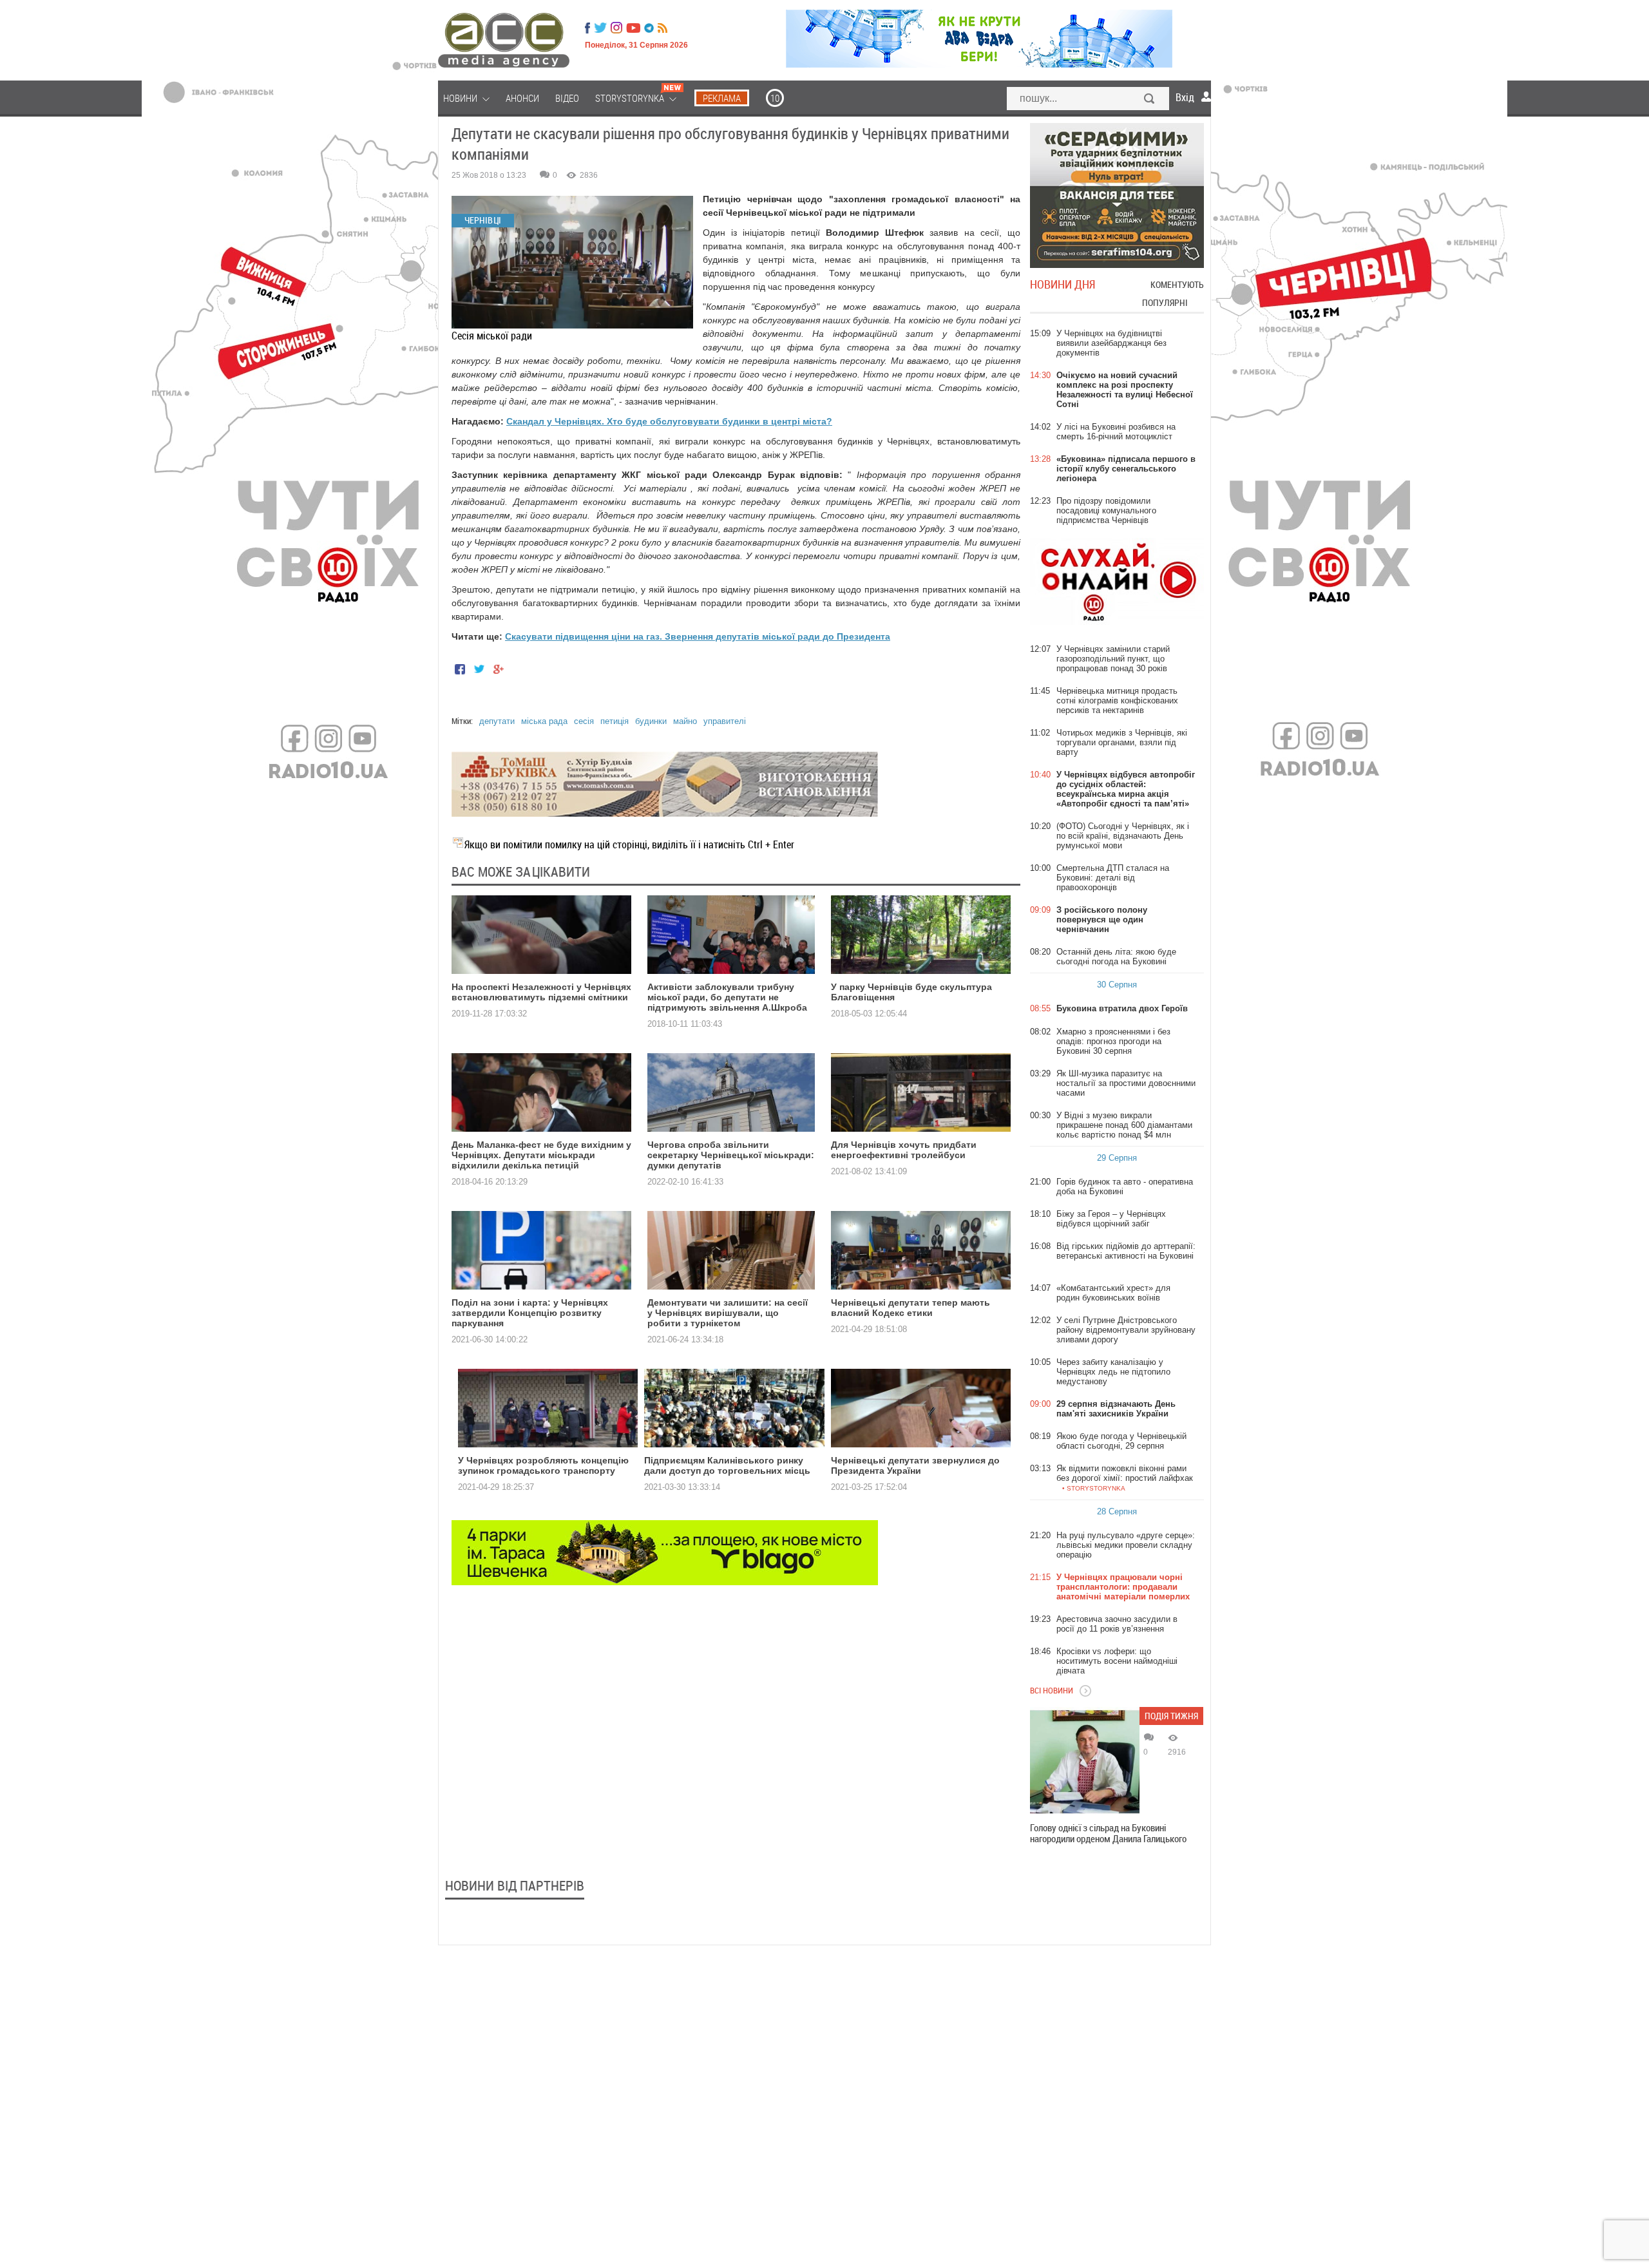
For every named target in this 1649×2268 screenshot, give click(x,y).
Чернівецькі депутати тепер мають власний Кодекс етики (910, 1307)
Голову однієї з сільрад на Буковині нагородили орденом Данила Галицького (1108, 1833)
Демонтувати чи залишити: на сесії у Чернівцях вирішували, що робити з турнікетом (727, 1312)
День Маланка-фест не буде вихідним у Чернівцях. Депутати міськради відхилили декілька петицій (541, 1154)
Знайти (1149, 99)
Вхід (1185, 97)
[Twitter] (600, 27)
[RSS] (662, 27)
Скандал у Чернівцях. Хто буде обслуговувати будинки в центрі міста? (669, 421)
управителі (724, 721)
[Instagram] (618, 27)
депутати (497, 721)
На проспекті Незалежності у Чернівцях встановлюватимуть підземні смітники (541, 992)
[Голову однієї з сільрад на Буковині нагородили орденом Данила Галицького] (1084, 1761)
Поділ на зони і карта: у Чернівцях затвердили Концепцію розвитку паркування (530, 1312)
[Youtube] (633, 27)
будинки (651, 721)
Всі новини (1051, 1690)
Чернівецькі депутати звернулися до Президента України (915, 1465)
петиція (614, 721)
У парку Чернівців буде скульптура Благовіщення (911, 992)
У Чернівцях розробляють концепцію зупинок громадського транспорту (543, 1465)
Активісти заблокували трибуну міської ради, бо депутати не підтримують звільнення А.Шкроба (727, 997)
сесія (584, 721)
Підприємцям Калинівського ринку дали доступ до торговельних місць (727, 1465)
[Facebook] (587, 27)
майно (685, 721)
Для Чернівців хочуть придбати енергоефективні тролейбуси (904, 1149)
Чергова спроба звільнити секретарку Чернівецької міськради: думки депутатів (730, 1154)
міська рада (544, 721)
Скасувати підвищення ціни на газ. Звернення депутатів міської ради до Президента (697, 636)
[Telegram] (649, 27)
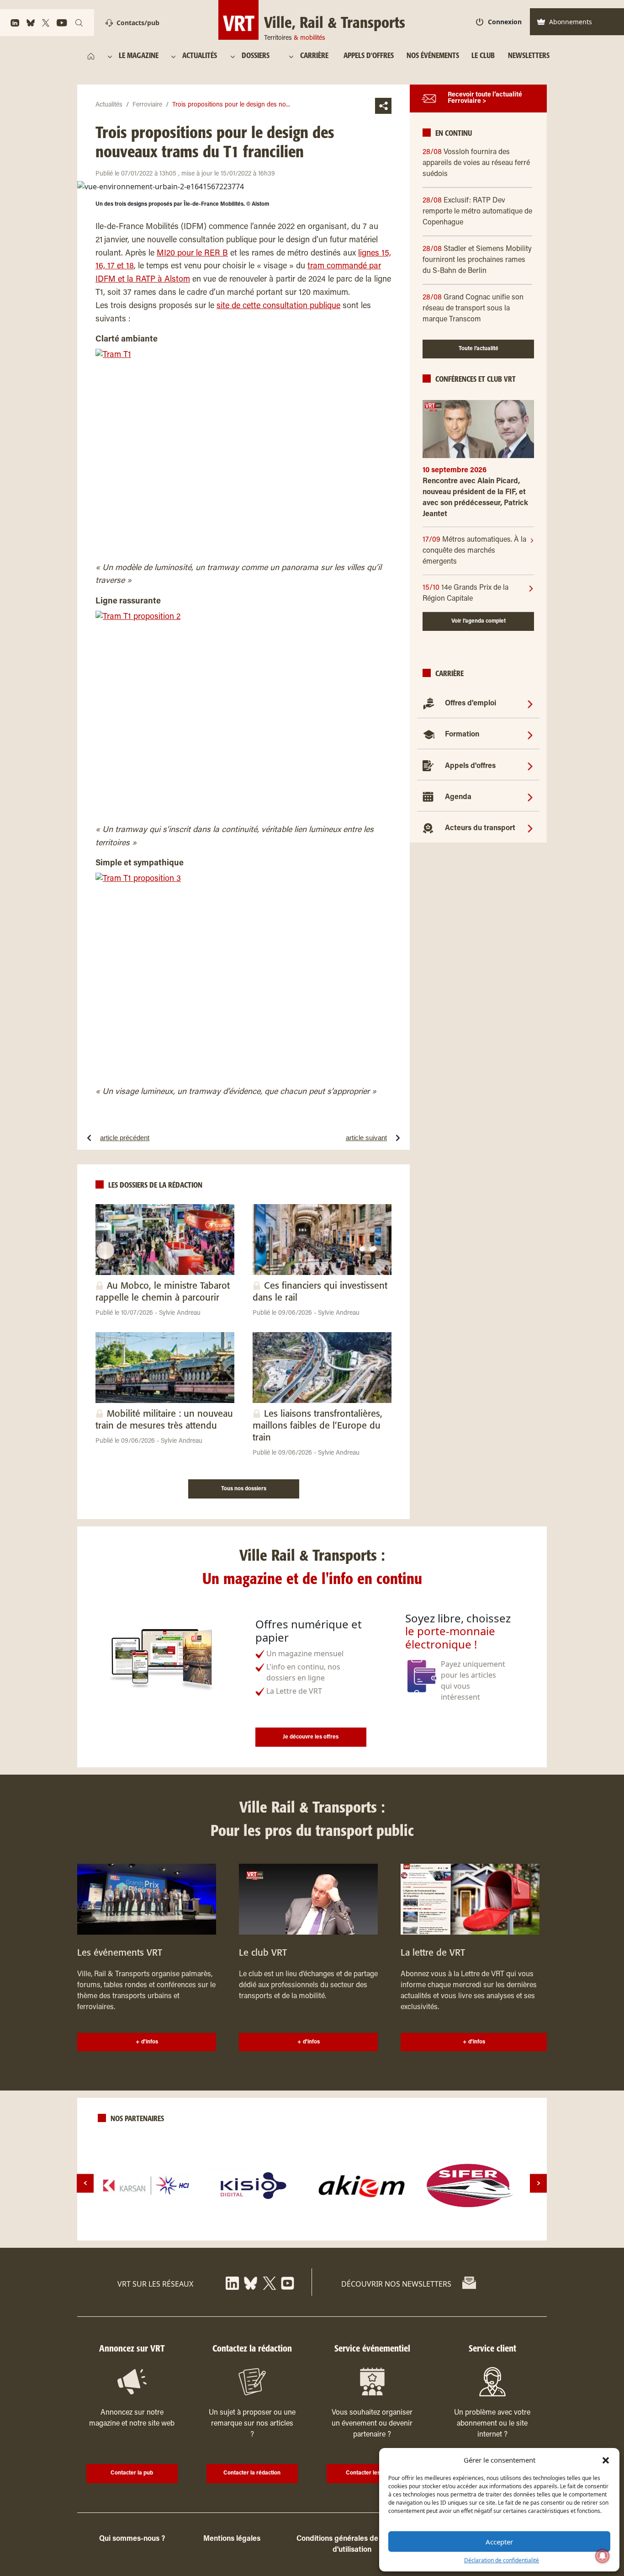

*-*-*

When a line contains the string "Галицького", copy it from the records.

Голову однієї з сільрад на Буковині нагородили орденом Данила Галицького (1108, 1833)
[Голову однієї з сільрад на Буковині нагородили орденом Данила Галицького] (1084, 1761)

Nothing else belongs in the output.